The rest of the paper is organized as follows. Section 2 provides a literature review of the relationship between fertility and labor force participation and background context. Section 3 describes the data source and variables considered in our analysis, and the empirical strategy adopted. Section 4 reports the results from the econometric analysis. The concluding section discusses the key findings and the policy imperatives arising from this study.
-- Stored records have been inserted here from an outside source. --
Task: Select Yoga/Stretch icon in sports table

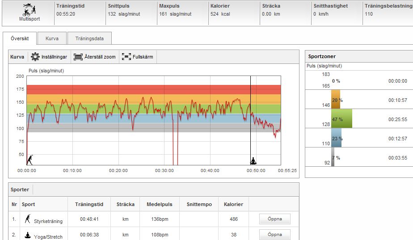Action: click(28, 234)
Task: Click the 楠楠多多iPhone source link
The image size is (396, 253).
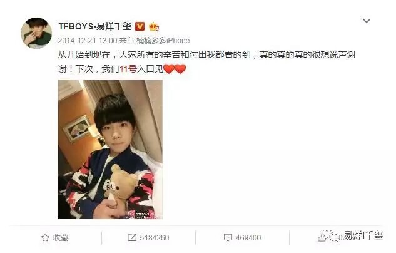Action: click(163, 41)
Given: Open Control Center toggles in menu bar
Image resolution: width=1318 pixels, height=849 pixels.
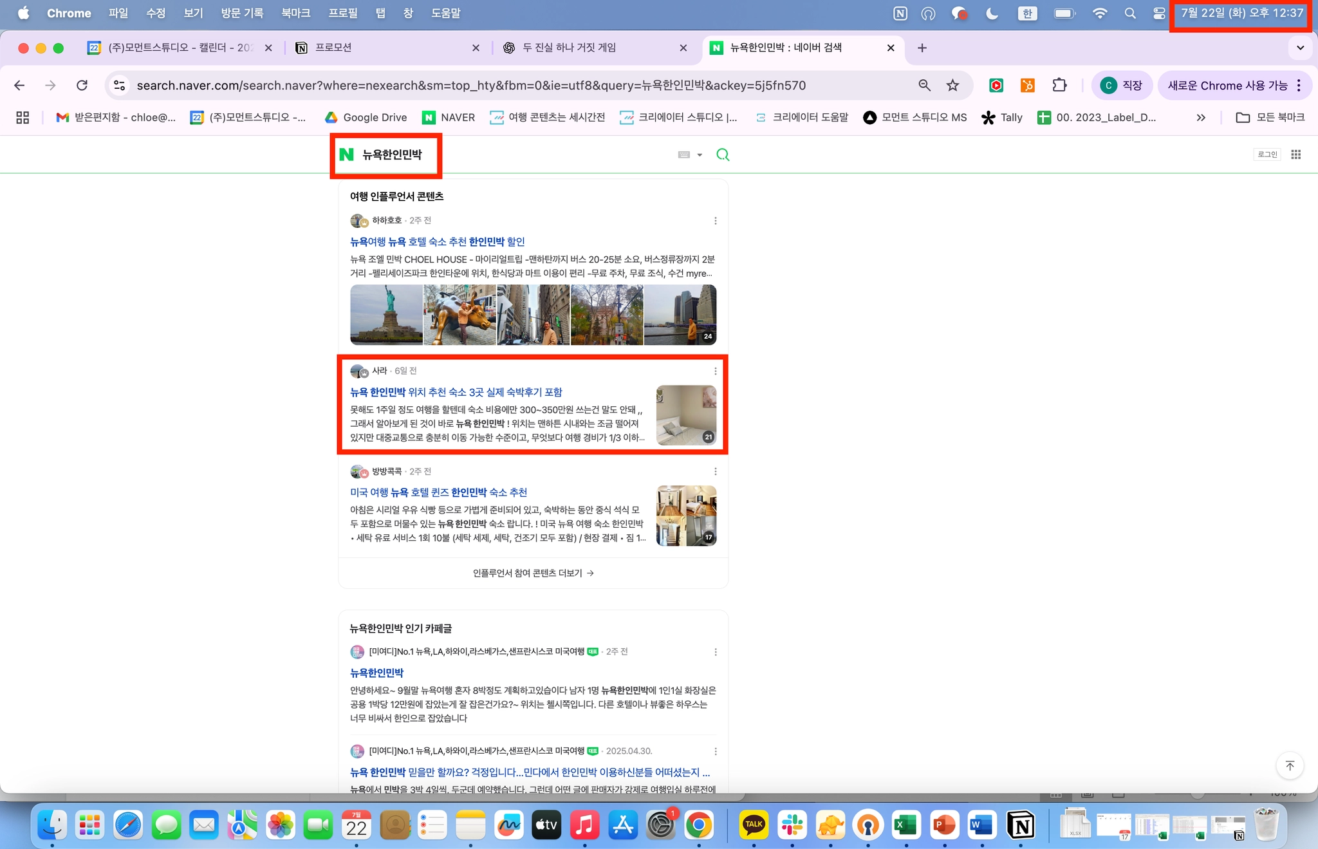Looking at the screenshot, I should pos(1159,13).
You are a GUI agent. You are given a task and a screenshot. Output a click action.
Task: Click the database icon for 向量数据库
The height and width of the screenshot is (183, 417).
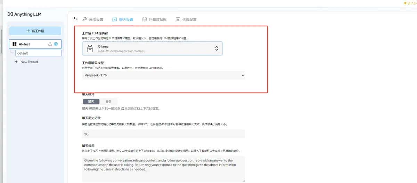coord(144,19)
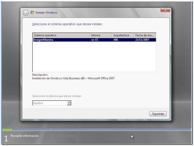Image resolution: width=194 pixels, height=146 pixels.
Task: Click the Arquitectura column header
Action: tap(123, 35)
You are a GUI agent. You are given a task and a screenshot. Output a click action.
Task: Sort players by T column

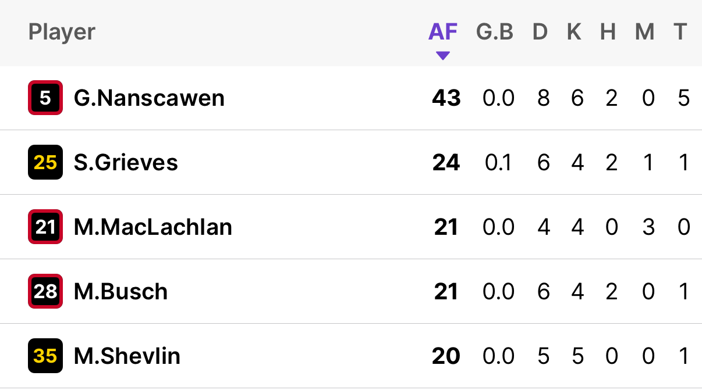680,32
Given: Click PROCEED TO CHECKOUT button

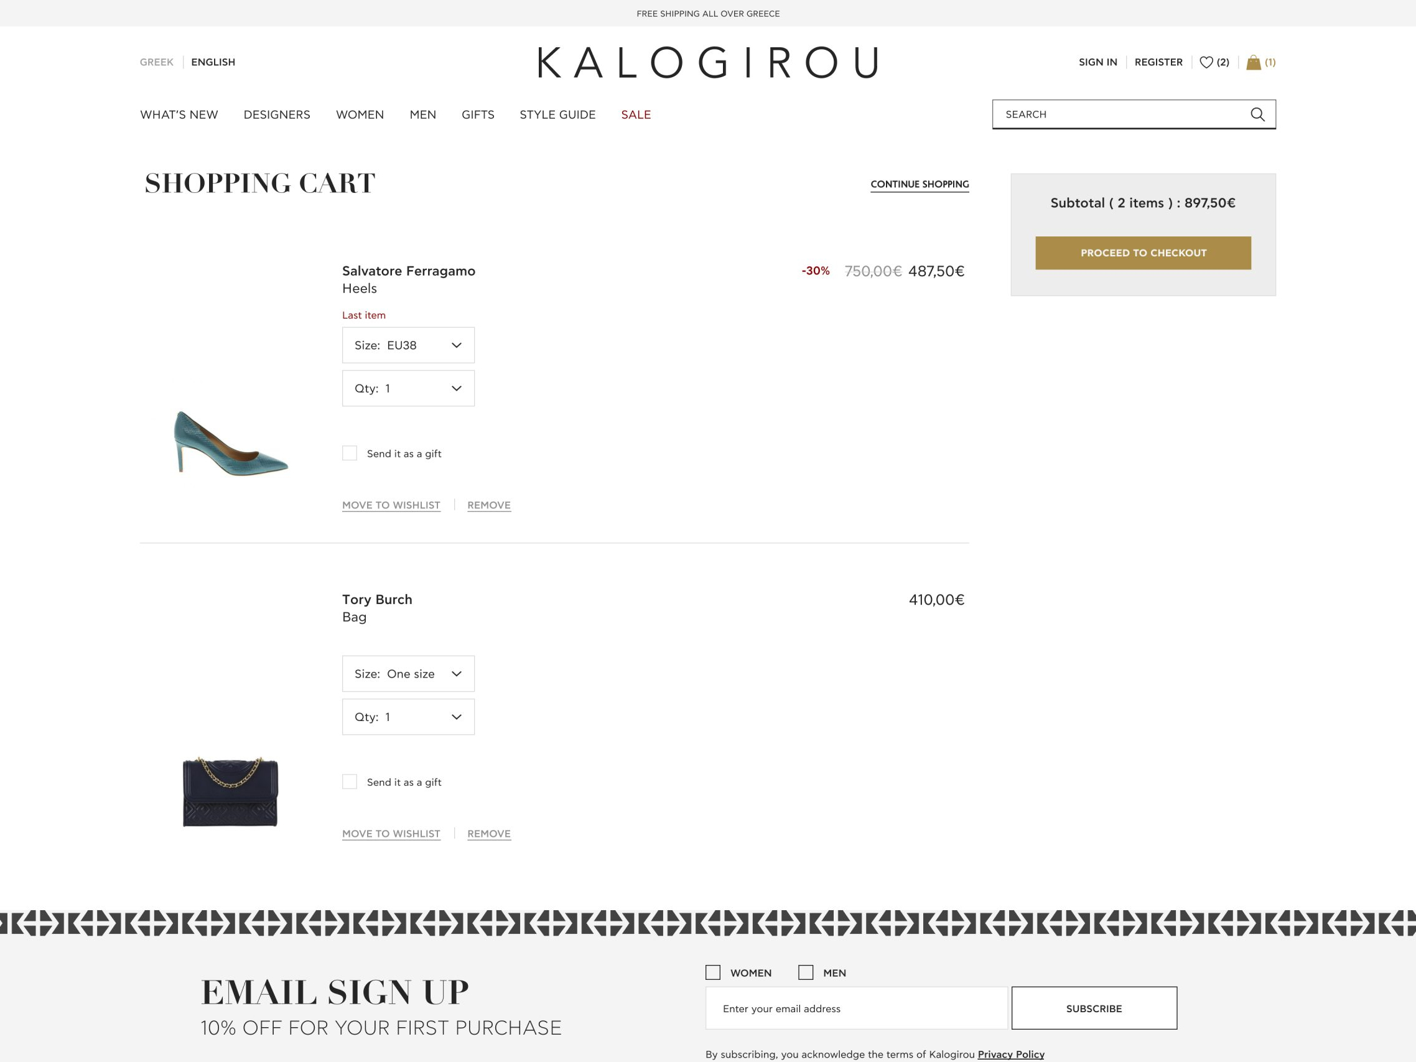Looking at the screenshot, I should pos(1143,253).
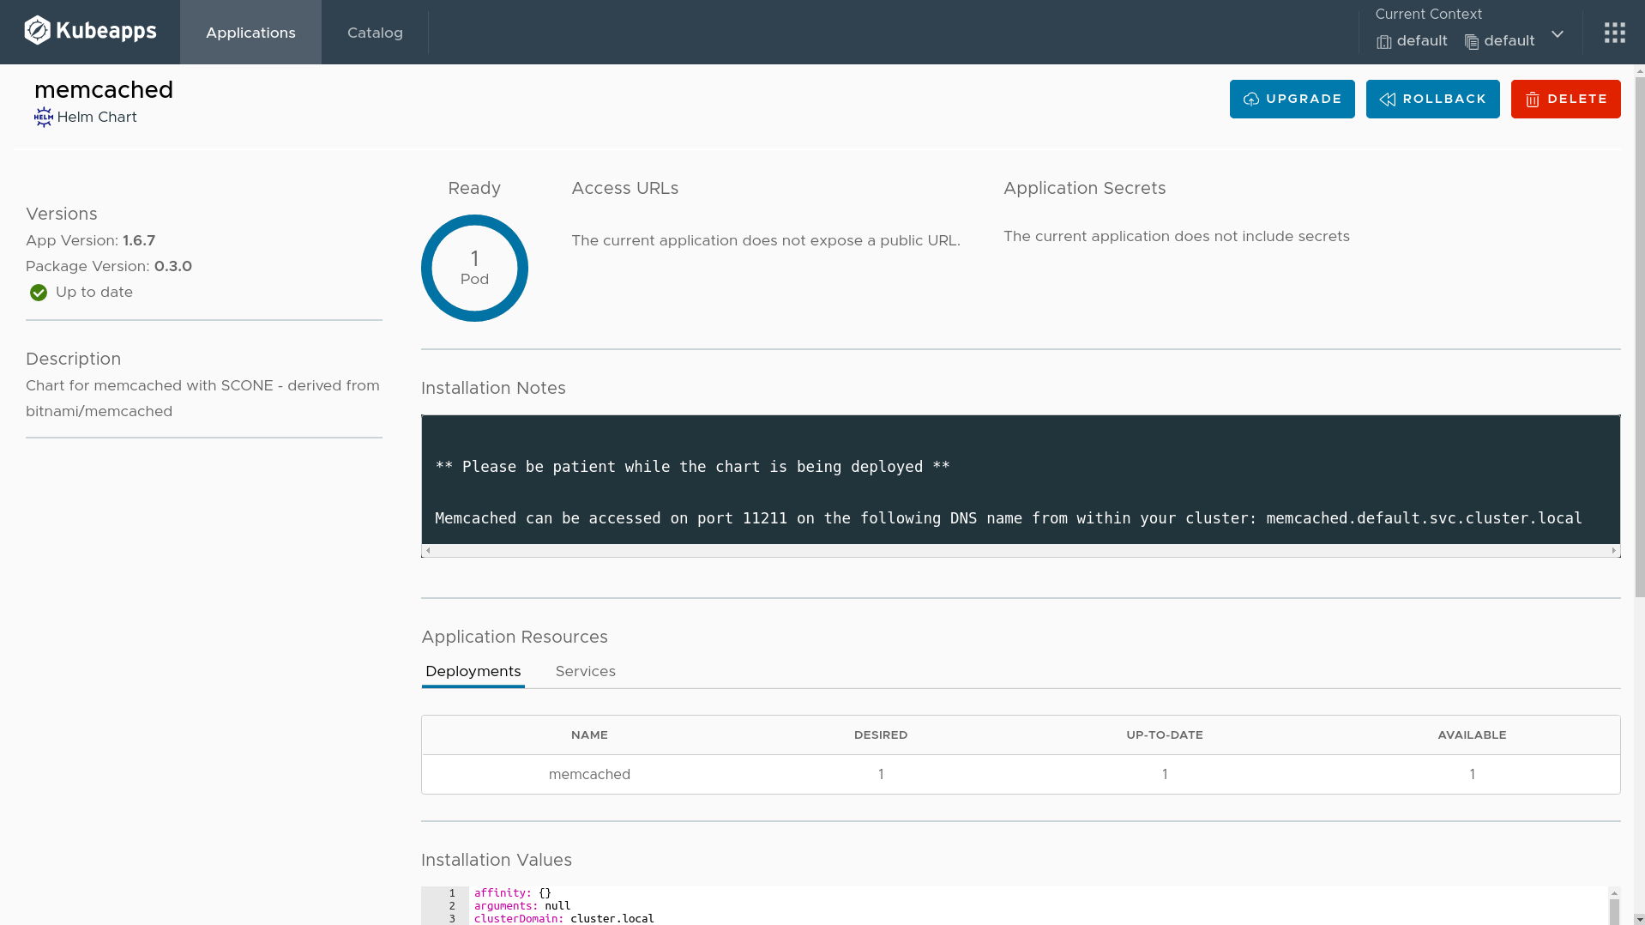Click the cluster icon next to default context
This screenshot has height=925, width=1645.
pos(1383,41)
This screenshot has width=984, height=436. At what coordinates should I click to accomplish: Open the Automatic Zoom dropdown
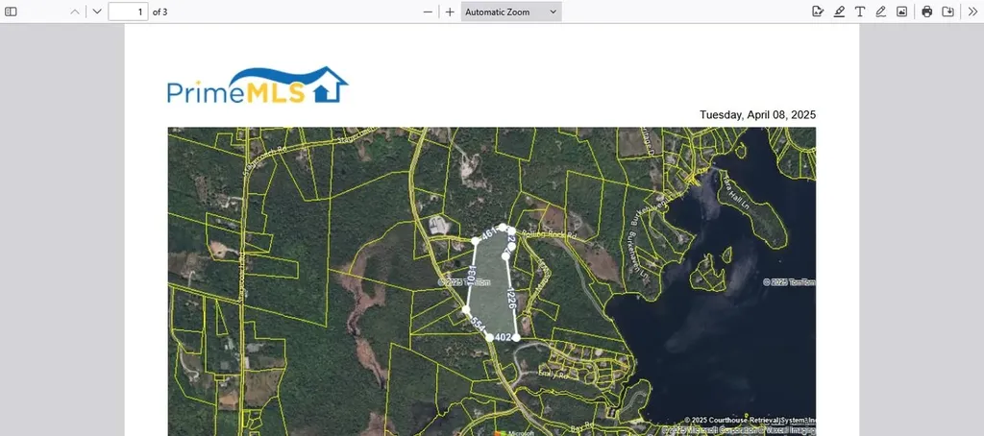pyautogui.click(x=510, y=12)
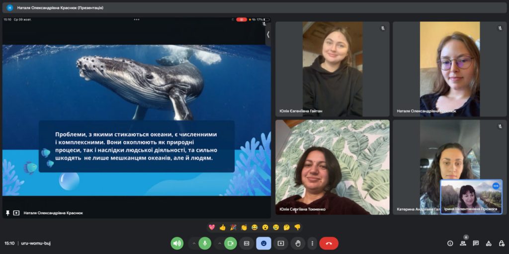Toggle the camera on or off
Viewport: 509px width, 254px height.
pos(230,243)
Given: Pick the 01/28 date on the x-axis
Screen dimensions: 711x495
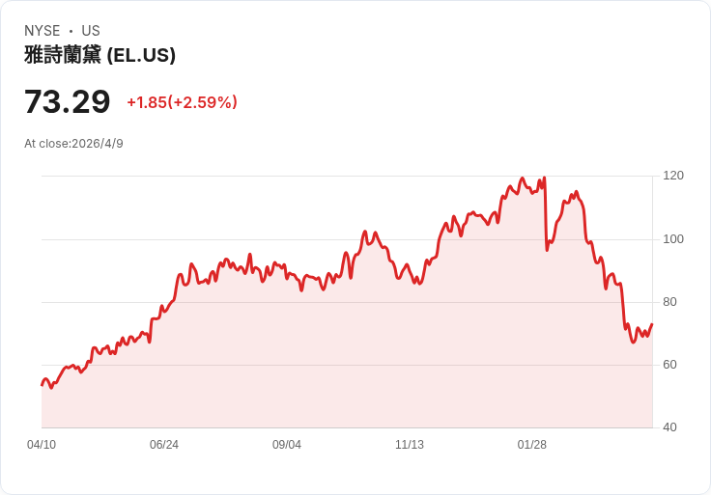Looking at the screenshot, I should pos(532,445).
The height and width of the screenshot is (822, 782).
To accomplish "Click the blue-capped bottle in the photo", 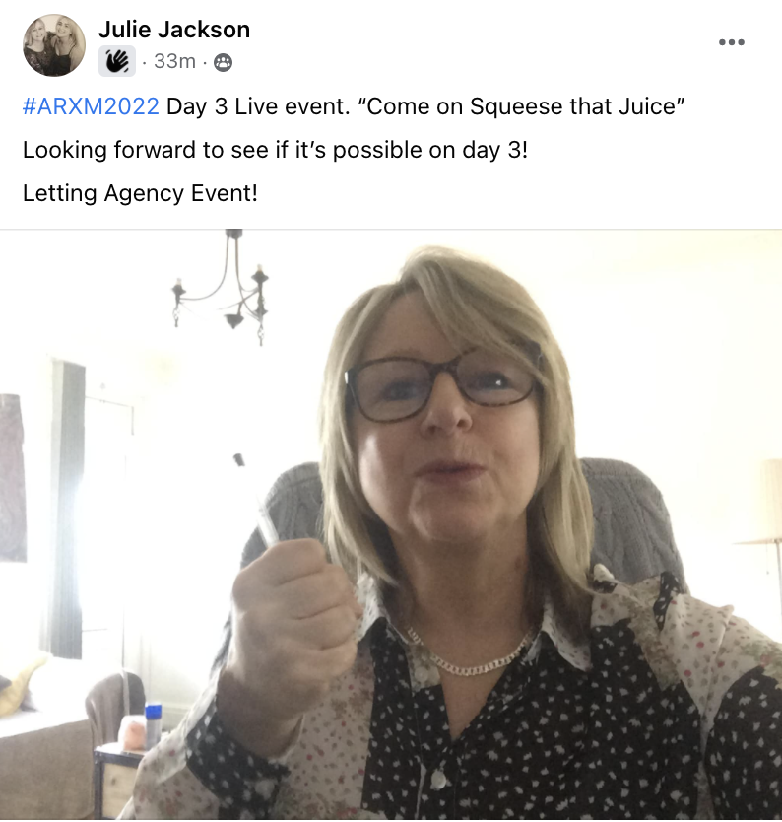I will [153, 726].
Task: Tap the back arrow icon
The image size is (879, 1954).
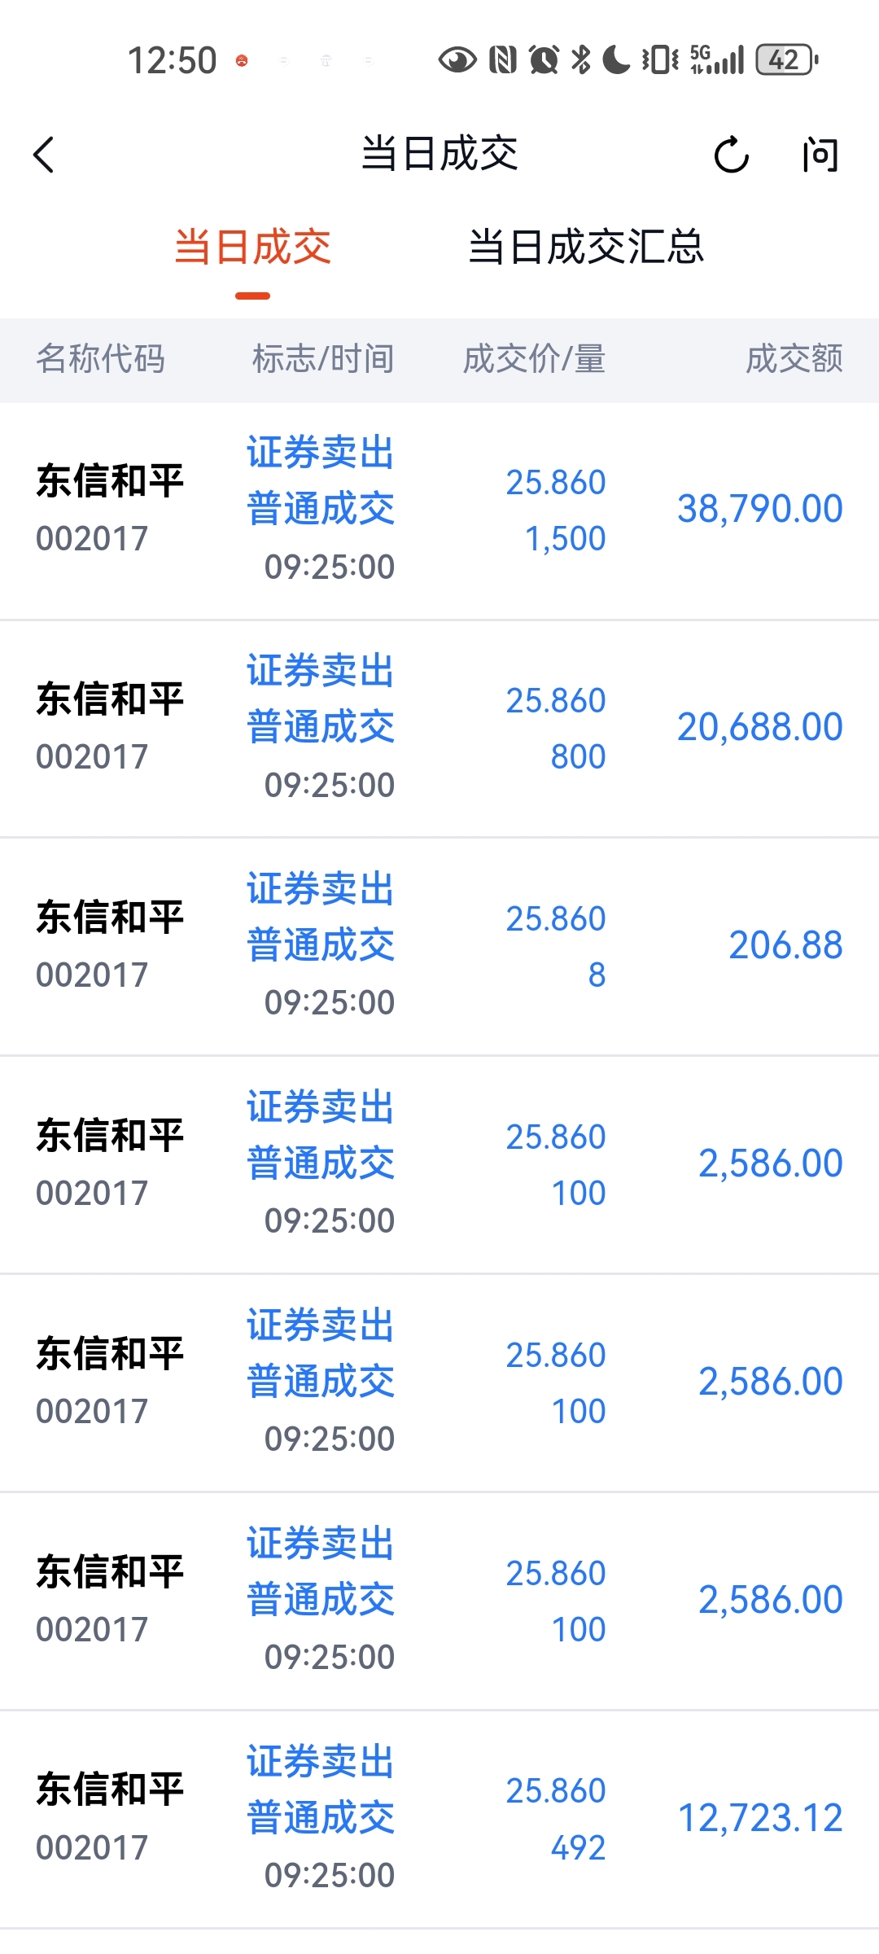Action: [44, 155]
Background and Literature Review

The negative relationship between fertility and FLFP is well established in the economics literature starting from the seminal contribution of Becker (1960). Subsequent empirical studies (Ashenfelter & Heckman, 1974; Mincer, 1962) have also found evidence of an inverse relationship between fertility and FLFP. In the last two decades, there have been attempts to analyze the effects of fertility on labor market outcomes in a variety of settings and the evidence on the relationship between fertility and women’s employment at the micro-level is very wide (Matysiak & Vignoli, 2008). In this section, we reviewed the existing international literature on motherhood penalty in two separate categories of the labor market outcomes: (i) motherhood penalty and employment status (working/not working), (ii) motherhood and wage penalty, and then (iii) we discuss the existing studies in the Indian context.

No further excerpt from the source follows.